YOUR GOAL:
Write out everything in the essay on Don Draper and social roles from "Every culture has" down to "merchant, or a king.", without changing a word.

PASSAGE TO READ:
[START]

Having invented the role to escape the destiny of his birth, Don Draper’s ironic fate is to be a Mad Man.
Every culture has its roles: masks, personae, castes. Many of them even come with their own hats: a wizard’s peaked stocking cap, a professor’s mortarboard, Don Draper’s fedora. In some cultures, the role is the man. In a caste society, for instance, people are intended to identify with their roles, born into them as we are into our sexes, races, or whatever you consider unalterable, though external, to your true self. You aren’t just playing a man or a woman, a farmer or a priest, though the term “persona” comes from one for “mask.” You are a warrior’s wife, or a merchant, or a king.
In the West, we value individuality more. Even the king is not only, ideally, a king: he has personal desires and beliefs, weaknesses and interests, that have nothing to do with sovereign rule. American royalty—our most charismatic Presidents, our Hollywood stars—are not just beautiful, but are expected to have personalities distinct from being a politician or an actor. In America, land of cowboys and advertising executives, the man is supposed to devise the role and play it, but not to imagine he could never be anything else. In American stories, the hero often transcends his role: his “true self” triumphing over a system that would crush him into place.

[END]

MATERIAL PROVIDED:
[START]

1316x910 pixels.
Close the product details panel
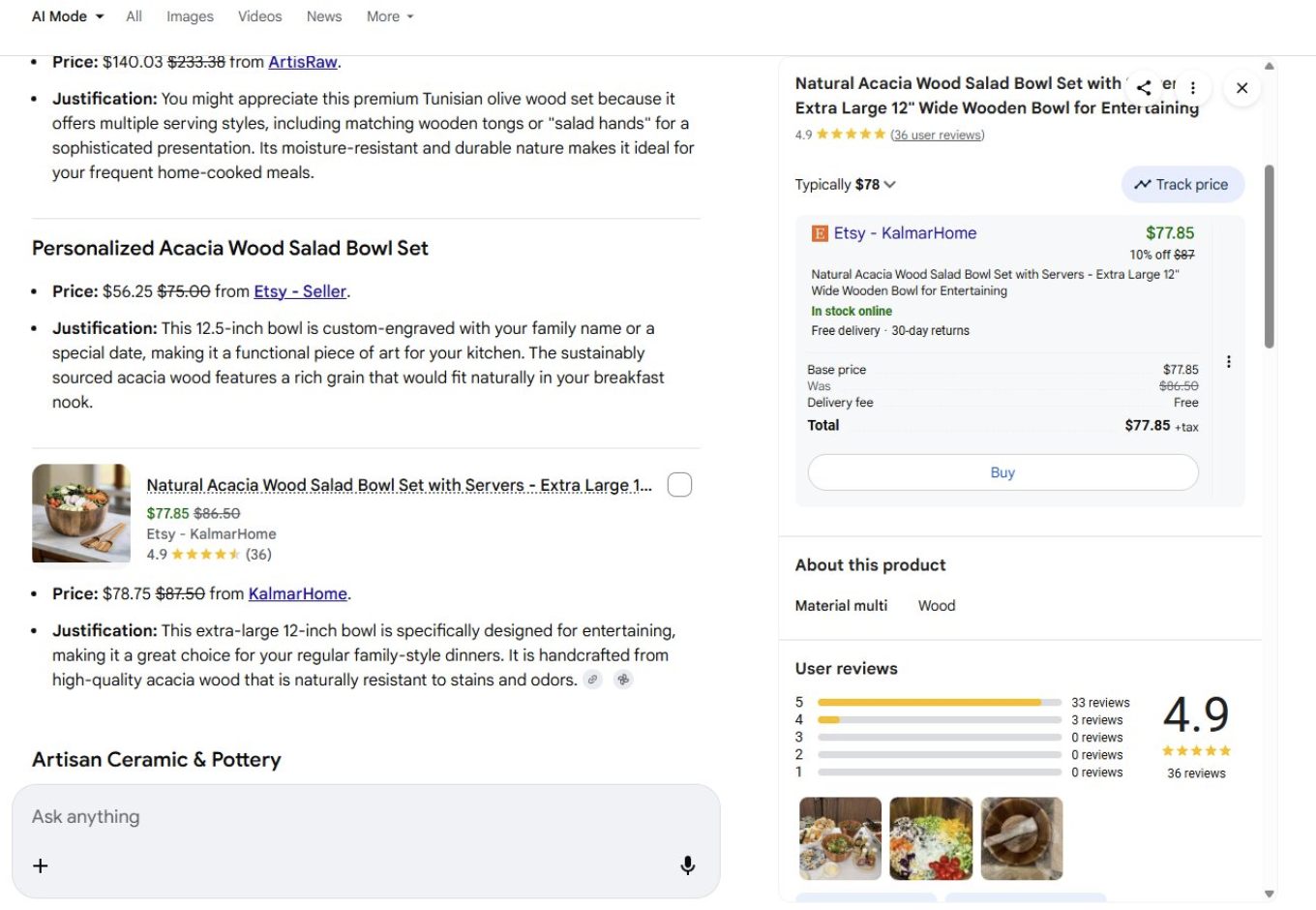pyautogui.click(x=1241, y=88)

[END]

CORRECT ANSWER:
Every culture has its roles: masks, personae, castes. Many of them even come with their own hats: a wizard’s peaked stocking cap, a professor’s mortarboard, Don Draper’s fedora. In some cultures, the role is the man. In a caste society, for instance, people are intended to identify with their roles, born into them as we are into our sexes, races, or whatever you consider unalterable, though external, to your true self. You aren’t just playing a man or a woman, a farmer or a priest, though the term “persona” comes from one for “mask.” You are a warrior’s wife, or a merchant, or a king.